The small peak at even lower energy (~30 keV) is evidence for an x-ray escape peak. X-rays are low energy, which increases the chance of them being photoelectrically absorbed by the germanium detector. This absorption results in a germanium electron being excited to a higher orbit, from which a second x-ray is emitted by the germanium to return it to it’s ground state electron configuration. The first x-ray (from samarium) will have a low penetration depth into the detector, increasing the chance that the second x-ray (from germanium) will escape from the detector without interacting at all. As the most intense germanium x-ray occurs at an energy of ~10 keV, the detector records a peak at 10 keV less than the samarium x-ray that was absorbed by the germanium. An x-ray escape peak is also evident in the spectrum of 57Co, which has many low-energy gamma rays. It can be seen (below) that only the lowest energy gamma ray has a visible escape peak.

Gamma ray spectrum for cobalt-57 showing an x-ray escape peak.

Gamma ray spectrum for cobalt-57 showing an x-ray escape peak.

Peak Summing

A relatively high activity 137Cs source was placed close to the detector, producing a very large count rate, and yielding the spectrum below. The energies of a barium x-ray (32 keV) and a cesium gamma ray (662 keV) have occasionally summed to produce a peak at 694 keV. The same is true at 1324 keV for the summing of two cesium gamma rays. This occurs during a high count rate because the probability of a second ray penetrating the detector before the charge from the first ray is collected increases. As the amplifier shaping time is too long, the signals from the two rays are summed together. The minimum time that must separate two events is the pile-up resolution time. If the detected signal pulse is rectangular, and the two signals overlap, the result will be a perfect summing of the two signals. If the pulse is not rectangular, the peak will be poorly resolved, as in many cases the signals will not add at the full amplitude of the signal.

This is an example of random summing, as other than their coincidental detection, the two signals are unrelated. A second kind of summing is true summing, which occurs when there is a nuclear process dictating a quick succession of gamma ray emissions. This is often the case in gamma ray cascades, where a nuclear state with a long half life decays to a short-lived state that quickly emits a second ray.

Evidence of peak summing in a high activity cesium-137 source.

Evidence of peak summing in a high activity cesium-137 source.

DATASET CONTENT:

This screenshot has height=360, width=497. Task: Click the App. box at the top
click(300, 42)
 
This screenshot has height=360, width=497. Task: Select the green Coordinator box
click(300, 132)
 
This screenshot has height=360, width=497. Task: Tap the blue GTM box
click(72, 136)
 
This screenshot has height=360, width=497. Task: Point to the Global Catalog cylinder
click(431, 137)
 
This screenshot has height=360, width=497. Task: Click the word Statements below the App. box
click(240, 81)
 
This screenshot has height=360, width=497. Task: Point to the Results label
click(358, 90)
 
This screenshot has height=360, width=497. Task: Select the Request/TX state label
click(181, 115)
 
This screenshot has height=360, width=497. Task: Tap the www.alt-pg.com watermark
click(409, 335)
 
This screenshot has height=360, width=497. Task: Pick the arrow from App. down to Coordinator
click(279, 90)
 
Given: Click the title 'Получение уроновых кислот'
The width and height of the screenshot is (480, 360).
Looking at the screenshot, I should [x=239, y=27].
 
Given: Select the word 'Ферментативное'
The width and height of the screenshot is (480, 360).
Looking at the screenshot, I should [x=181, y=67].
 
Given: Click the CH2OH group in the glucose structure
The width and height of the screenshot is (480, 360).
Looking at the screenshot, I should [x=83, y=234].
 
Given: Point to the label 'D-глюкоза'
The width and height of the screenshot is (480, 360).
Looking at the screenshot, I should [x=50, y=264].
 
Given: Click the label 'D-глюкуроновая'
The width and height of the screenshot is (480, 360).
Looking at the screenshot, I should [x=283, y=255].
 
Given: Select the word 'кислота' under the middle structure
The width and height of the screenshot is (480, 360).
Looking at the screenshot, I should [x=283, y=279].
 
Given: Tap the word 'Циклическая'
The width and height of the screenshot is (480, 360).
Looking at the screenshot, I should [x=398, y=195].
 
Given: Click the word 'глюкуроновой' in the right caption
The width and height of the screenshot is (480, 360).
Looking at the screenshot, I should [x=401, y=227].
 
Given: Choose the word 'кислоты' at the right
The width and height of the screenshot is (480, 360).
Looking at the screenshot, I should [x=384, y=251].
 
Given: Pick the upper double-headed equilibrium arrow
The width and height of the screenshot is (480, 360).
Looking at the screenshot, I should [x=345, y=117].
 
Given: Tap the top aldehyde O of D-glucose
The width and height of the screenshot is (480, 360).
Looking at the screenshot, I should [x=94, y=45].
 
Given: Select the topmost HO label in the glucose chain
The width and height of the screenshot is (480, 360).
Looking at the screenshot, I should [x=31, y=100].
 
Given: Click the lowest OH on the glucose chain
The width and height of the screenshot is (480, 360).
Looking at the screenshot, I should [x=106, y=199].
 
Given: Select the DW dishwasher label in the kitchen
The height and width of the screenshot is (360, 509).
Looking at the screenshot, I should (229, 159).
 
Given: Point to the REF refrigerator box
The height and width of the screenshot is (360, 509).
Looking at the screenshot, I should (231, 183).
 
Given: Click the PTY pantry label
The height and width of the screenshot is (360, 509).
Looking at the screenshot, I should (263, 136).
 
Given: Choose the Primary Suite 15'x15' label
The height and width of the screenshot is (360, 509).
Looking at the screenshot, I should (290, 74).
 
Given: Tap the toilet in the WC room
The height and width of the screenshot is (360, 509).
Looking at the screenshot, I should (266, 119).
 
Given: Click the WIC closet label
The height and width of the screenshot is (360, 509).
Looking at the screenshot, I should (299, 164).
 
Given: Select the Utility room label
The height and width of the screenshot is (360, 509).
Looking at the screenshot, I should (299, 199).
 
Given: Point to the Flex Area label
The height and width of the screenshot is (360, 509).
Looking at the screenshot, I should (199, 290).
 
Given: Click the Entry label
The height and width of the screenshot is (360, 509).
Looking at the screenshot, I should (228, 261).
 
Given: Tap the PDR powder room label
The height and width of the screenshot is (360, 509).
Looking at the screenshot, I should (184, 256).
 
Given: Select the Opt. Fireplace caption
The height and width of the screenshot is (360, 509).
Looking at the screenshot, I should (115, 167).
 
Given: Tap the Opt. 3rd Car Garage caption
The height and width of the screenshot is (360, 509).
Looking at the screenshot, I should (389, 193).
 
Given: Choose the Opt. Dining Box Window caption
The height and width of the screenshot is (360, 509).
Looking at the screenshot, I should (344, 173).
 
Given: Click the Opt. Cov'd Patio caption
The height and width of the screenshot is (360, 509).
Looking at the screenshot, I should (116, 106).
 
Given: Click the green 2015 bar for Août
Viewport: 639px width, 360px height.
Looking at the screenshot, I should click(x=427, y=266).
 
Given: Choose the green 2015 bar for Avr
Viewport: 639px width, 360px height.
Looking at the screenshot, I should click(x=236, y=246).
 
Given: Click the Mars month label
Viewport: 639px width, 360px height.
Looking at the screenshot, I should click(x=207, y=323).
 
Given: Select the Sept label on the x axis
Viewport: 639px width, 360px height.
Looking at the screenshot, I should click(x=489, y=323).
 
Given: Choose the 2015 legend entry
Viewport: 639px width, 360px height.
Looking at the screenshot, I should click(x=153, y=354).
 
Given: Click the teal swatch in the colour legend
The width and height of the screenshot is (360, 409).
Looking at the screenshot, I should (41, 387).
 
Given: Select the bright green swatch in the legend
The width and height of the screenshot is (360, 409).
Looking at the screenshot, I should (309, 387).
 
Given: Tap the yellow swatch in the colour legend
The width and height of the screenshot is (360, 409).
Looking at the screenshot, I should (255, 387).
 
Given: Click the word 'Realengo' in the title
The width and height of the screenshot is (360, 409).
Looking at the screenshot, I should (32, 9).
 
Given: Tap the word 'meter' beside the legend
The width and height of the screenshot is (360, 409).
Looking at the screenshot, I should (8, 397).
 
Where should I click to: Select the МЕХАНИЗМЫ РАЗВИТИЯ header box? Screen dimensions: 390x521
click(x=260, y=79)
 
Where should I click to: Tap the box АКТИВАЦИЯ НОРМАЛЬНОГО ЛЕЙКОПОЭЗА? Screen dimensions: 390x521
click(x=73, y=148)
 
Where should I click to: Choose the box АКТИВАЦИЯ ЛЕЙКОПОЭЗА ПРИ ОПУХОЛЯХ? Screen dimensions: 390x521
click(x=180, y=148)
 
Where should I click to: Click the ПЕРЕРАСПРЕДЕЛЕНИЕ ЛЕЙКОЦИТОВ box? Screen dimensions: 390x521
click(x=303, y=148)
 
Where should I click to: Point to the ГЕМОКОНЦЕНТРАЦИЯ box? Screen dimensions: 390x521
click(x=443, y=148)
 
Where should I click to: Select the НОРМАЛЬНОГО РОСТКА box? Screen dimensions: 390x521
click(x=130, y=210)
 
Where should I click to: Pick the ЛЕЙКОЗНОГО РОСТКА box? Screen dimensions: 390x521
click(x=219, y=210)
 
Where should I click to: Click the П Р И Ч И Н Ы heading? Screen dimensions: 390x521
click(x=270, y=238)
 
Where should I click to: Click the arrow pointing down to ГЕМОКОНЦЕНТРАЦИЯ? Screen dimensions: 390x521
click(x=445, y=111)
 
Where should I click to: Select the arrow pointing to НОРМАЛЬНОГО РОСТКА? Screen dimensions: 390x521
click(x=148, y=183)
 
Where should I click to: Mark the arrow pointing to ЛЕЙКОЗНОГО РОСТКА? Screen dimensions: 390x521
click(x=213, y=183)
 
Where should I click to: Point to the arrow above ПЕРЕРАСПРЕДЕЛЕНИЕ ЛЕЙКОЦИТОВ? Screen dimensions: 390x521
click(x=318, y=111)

WRITTEN TASKS:
**A.** Using the excerpt on escape peaks and peak summing, answer the following:
(i) At roughly what energy does the most intense germanium x-ray occur?
(ii) Which two emissions summed to produce the peak at 694 keV?
(iii) What is the minimum time that must separate two events called?
**B.** Carry on the excerpt on escape peaks and peak summing past its final line, keeping its style and level of detail.

TASK-BY-TASK OUTPUTS:
**A.**
(i) About 10 keV.
(ii) A barium x-ray (32 keV) and a cesium gamma ray (662 keV).
(iii) The pile-up resolution time.

**B.**
Annihilation Photons

22Na (sodium) decays by positron emission (β+) in the reaction: p → n+e++ν. The daughter nucleus is 22Ne (neon) and the state occupied (99.944% of the time) is a 1.275 MeV, 2+ nuclear state, which subsequently decays via gamma rays to the ground state, producing a peak at that energy. The emitted positron will annihilate with an electron within the source material to produce back-to-back annihilation photons with energies equal to the rest-mass of an electron (511 keV). However, a detected annihilation photon can be shifted down in energy by a few electron volts due to the binding energy of the electron involved in the annihilation.

Annihilation photons from a sodium-22 source.

Annihilation photons from a sodium-22 source.

The width of the annihilation peak is uncharacteristically large. This is because the positron and electron occasionally form a short-lived orbiting system, or exotic atom (similar to hydrogen), called positronium. The positronium has a finite momentum, meaning that after the two particles annihilate each other, one of the two annihilation photons may possess slightly more momentum than the other, with the sum still being twice the rest-mass of the electron. This Doppler effect increases the energy range, broadening the annihilation peak.

Energy Resolution

The percentage energy resolution is calculated using: FWHM ⁄ Eγ (×100%), where Eγ is the gamma ray energy. The full width at half maximum (FWHM) of a gamma ray peak is the width (in keV) at half the height. For a 152Eu source at 15 cm from a germanium detector, the FWHM of seven peaks were measured (below). We can see that the FWHM increases linearly as the energy increases. Conversely, the energy resolution decreases. This occurs because high energy gamma rays produce a large number of charge carriers, leading to increased statistical fluctuations. A second contributor is incomplete charge collection, which increases with energy because more charge needs to be collected in the detector. Electronic noise provides a minimum, default peak width, but it is invariant with energy. Also note the increased FWHM of the annihilation photon peak due to the Doppler broadening effects described earlier.

Full width at half maximum (FWHM) and energy resolution for europium-152 peaks.

Full width at half maximum (FWHM) and energy resolution for europium-152 peaks.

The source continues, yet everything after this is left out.